I'm no means an expert but I think you have the wrong stuff. You want the pink or blue foam board.


----------



## gunrunnerjohn

You don't want the white stuff, pink or blue structural foam. That is way too soft.


----------



## Reckers

Buccsfan64, welcome to the forum! Let me start by suggesting that, if you're using the white styrofoam that consists of a zillion little round pellets all bonded together into a sheet, you might want to reconsider. It tends to crumble when you work with it, and cutting and sanding leave you with a snowstorm of pellets and very rough, uneven edges edges. What I'd recommend is a sheet of extruded foam insulation. It comes in 4 x 8 sheets and has a fine texture---takes well to the knife and the sander.

Either way, you want to steer clear of any paint that is oil-based, as this will dissolve either foam product.
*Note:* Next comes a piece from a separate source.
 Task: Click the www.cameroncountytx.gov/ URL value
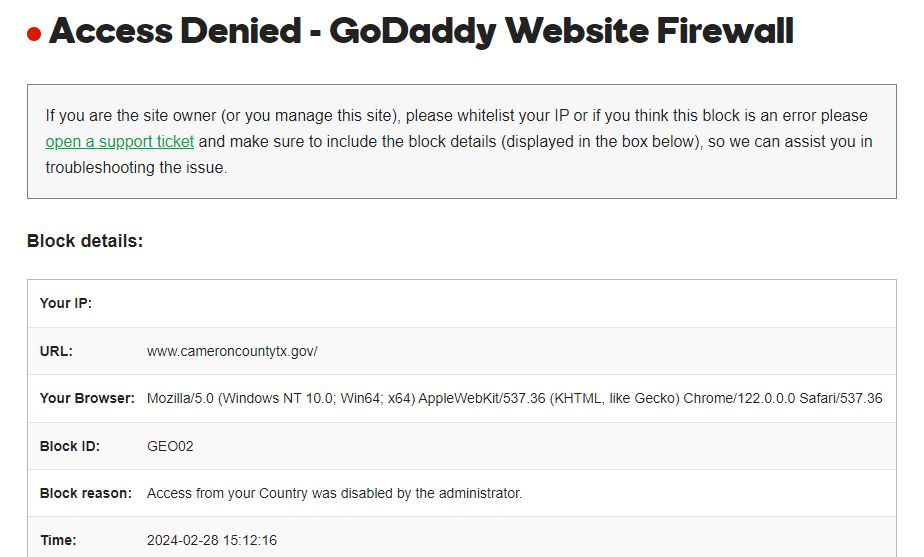coord(232,351)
Latex works fine, but ask for a non-oil-based latex, as there are a few oil-based ones. I've never tried to paint the white crumbly foam, but assume it's characteristics would be similar to the (pink, blue, or purple) extruded foam. That means one coat will do just fine, without a primer, once you peel off the plastic sheet.

Best wishes on your project!


----------



## Reckers

Also, if you go back for the extruded foam, look for a slightly damaged sheet you can make work. Small dents and such can readily be filled in with spackling compound and sanded. Find a promising sheet, then find a clerk and tell him you found a cull and ask for a price on it. If he doesn't cut the price at least in half, start to walk away. Damaged sheets are really hard for them to sell, so I've found they're pretty aggressive in chasing you down to give a second, lower price to get rid of it.


----------



## buccsfan64

i read the other threads on the white foam and agree, it does get messy. Most of my cuts I use a wire cutter so it's not too bad. Unfortunately I already glued down the white foam board. I'll go get the other foam for building the rest of the scenery. 

As for the paint, i assume the latex primers should stick? 

Thanks.


----------



## tjcruiser

I think you'll be fine with latex. I used latex paint directly on pink-stuff foam (without a primer base) and had no problems. Dried nice ... no cracking, flaking, etc.


----------



## jzrouterman

Latex is essentially a name given to acrylic, water base paint which works very well on any type of foam, even the white. Back in the old days in the sign business, we cut letters out of white styrofoam. We used a foam cutter which was basically an "E" string wired to a 12 volt transformer. The string would heat up and cut through the foam leaving an extremely smooth letter. 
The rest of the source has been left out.